== Task statement ==
Pictures aside, each entry has to be returned exactly as it stands.

== Collected data entries ==
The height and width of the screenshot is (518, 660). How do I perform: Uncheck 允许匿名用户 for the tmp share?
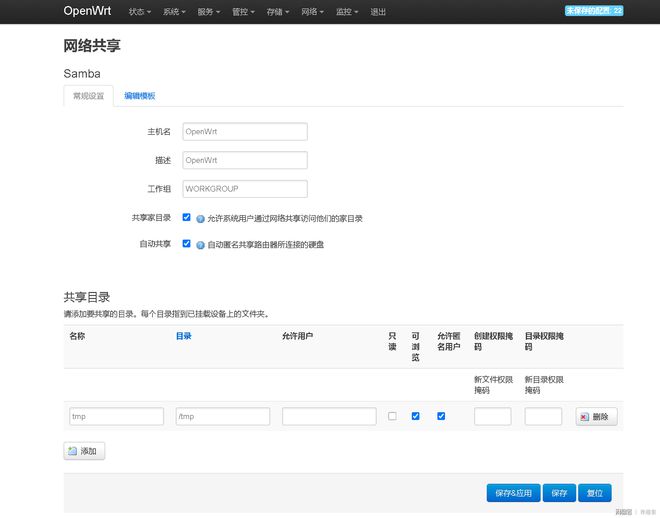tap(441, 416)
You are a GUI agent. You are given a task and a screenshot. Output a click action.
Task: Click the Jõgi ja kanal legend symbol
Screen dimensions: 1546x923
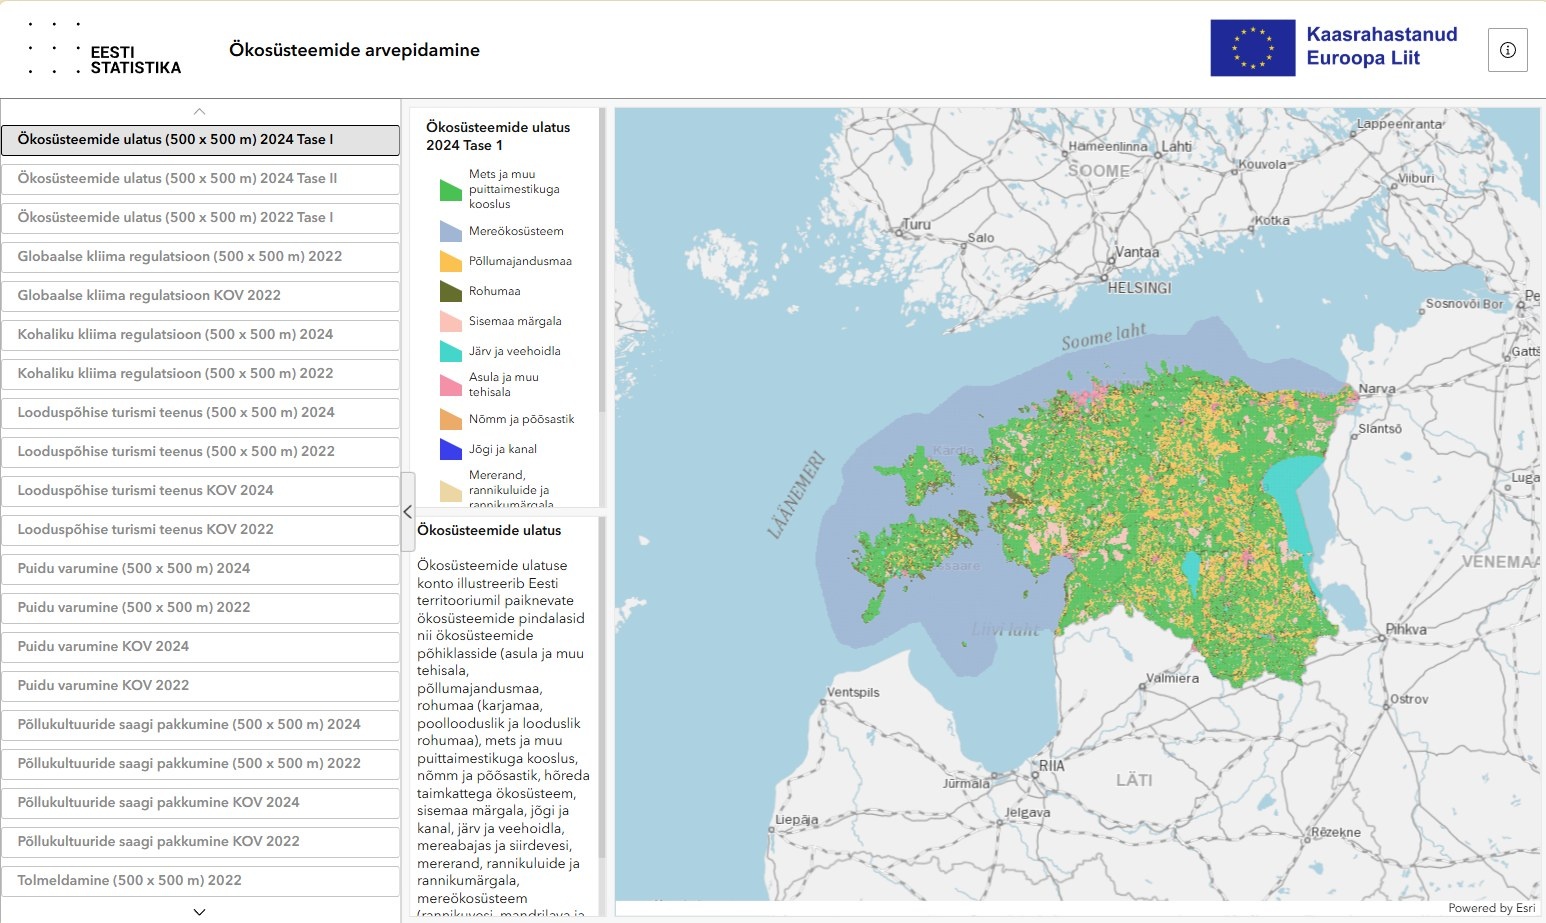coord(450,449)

== Solution for this problem ==
The height and width of the screenshot is (518, 660). How do I perform: Uncheck 允许匿名用户 for the tmp share?
tap(441, 416)
You are a GUI agent. You are given a task and a screenshot. Output a click action.
Task: Click the Jõgi ja kanal legend symbol
Screen dimensions: 1546x923
coord(450,449)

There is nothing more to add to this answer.